Il Vangelo alza lo sguardo sui ciechi guide di ciechi [con esiti nefasti] e su chi pretende di togliere la pagliuzza dall’occhio del fratello dimenticando la trave che dimora in lui.
Francesco aveva in abominio qualsiasi giudizio nei confronti dei fratelli, poiché riteneva che ogni altezzosa espressione rivolta loro era, praticamente, indirizzata a Dio stesso.
Chiara raccomandava alle sorelle di guardarsi da giudizi, detrazioni e mormorazioni:
«Si guardino le sorelle […] dalla detrazione e mormorazione» (FF 2809).
In quello scrigno di ricchezze che sono le Fonti troviamo in merito molte narrazioni interessanti.
Nella Regola bollata (1223) scritta da Francesco leggiamo:
«[I frati] li ammonisco, però, e li esorto a non disprezzare e a non giudicare gli uomini che vedono vestiti di abiti molli e colorati ed usare cibi e bevande delicate, ma piuttosto ciascuno giudichi e disprezzi se stesso» (FF 81).
E nella Lettera ai Fedeli continua:
«Coloro poi che hanno ricevuto l’autorità di giudicare gli altri, esercitino il giudizio con misericordia, così come essi stessi vogliono ottenere misericordia dal Signore: infatti il giudizio sarà senza Misericordia per coloro che non hanno usato Misericordia» (FF 191).
Agli stessi frati:
“Se talora accadeva che a un fratello sfuggisse una parola capace di ferire, il rimorso di coscienza non gli lasciava aver pace, finché non confessava il suo sbaglio, gettandosi a terra umilmente e pregando l’offeso a mettergli un piede sulla bocca […]

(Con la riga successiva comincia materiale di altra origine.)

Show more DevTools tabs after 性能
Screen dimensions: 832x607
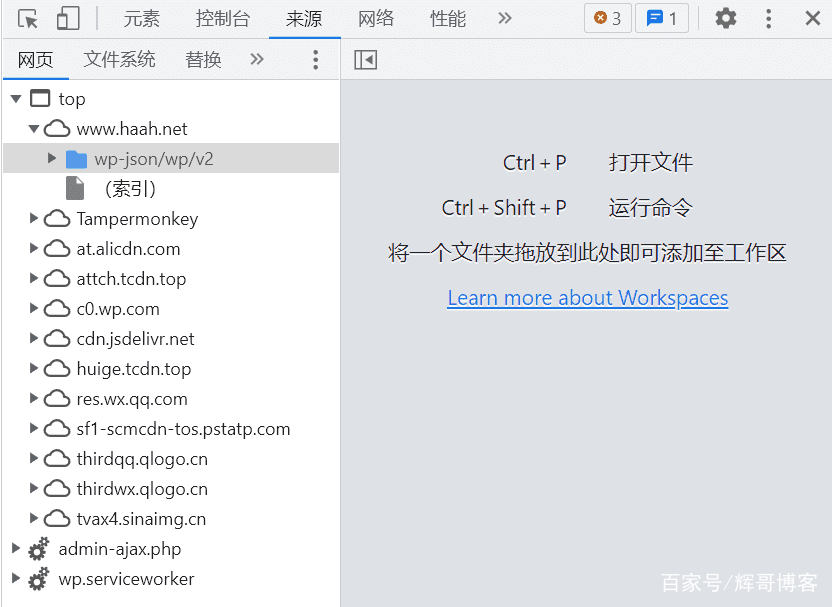[x=505, y=18]
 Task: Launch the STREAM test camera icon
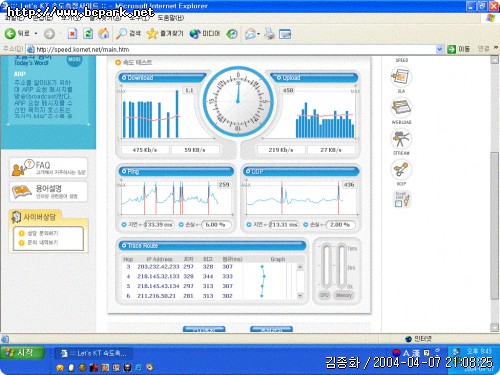coord(401,139)
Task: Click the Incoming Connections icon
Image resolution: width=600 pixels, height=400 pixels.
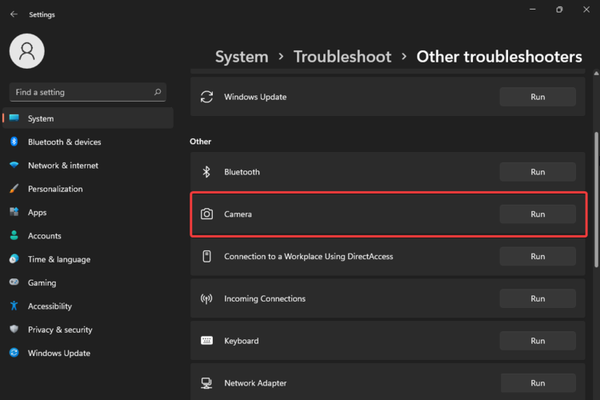Action: coord(207,299)
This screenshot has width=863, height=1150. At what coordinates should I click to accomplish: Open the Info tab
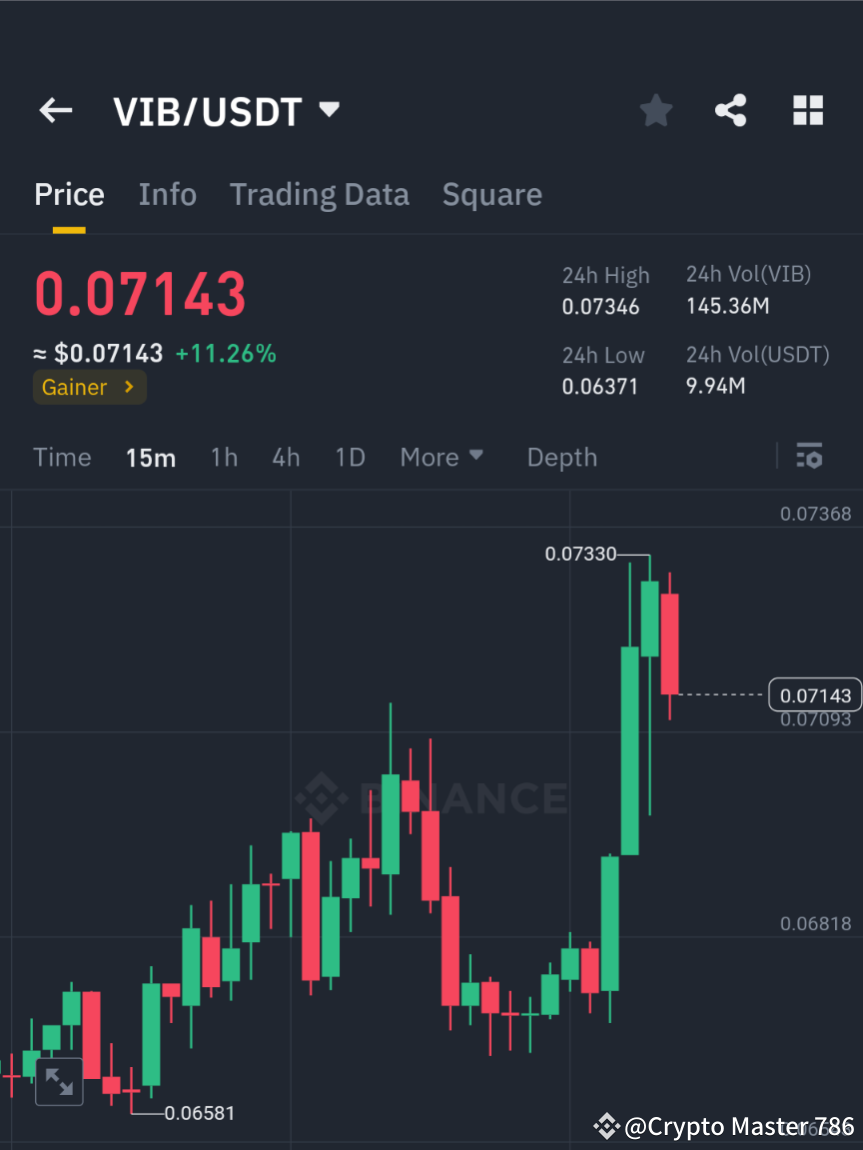(x=167, y=194)
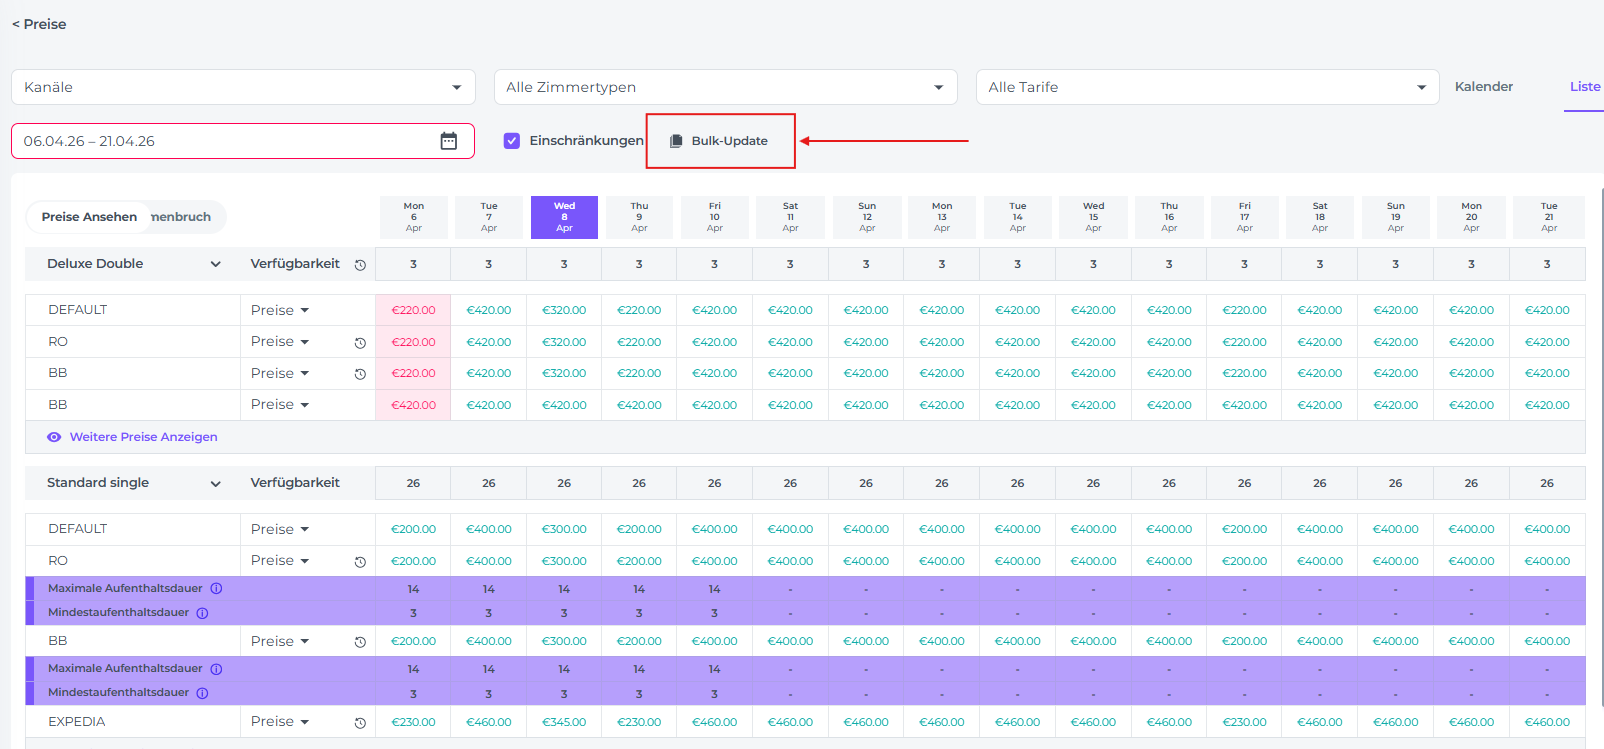Image resolution: width=1604 pixels, height=749 pixels.
Task: Collapse the Deluxe Double room section
Action: [x=215, y=264]
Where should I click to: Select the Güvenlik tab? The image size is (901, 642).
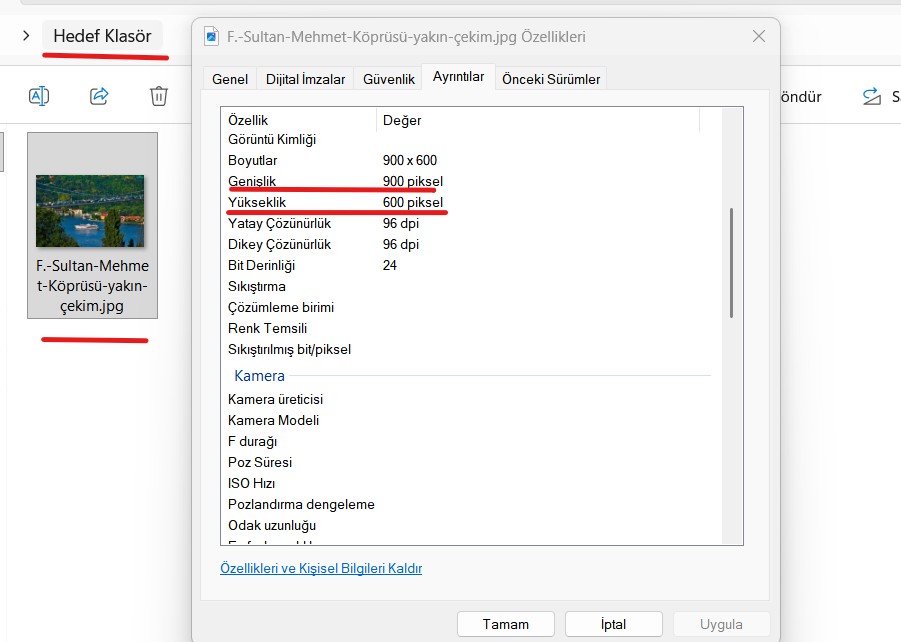(389, 79)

I frati s’impegnavano a scacciare qualunque rancore e incompatibilità, e a conservare intatto l’amore scambievole” (FF 1449).
Dunque metro di misura di ogni pensiero ed espressione era il guardare se stessi in onestà davanti a Dio, lasciando a Lui lo sguardo sugli altri.
«Può forse un cieco guidare un [altro] cieco? […]
Perché guardi la pagliuzza che è nell’occhio del tuo fratello ma la trave nel proprio occhio non osservi?» (Lc 6,39a.41).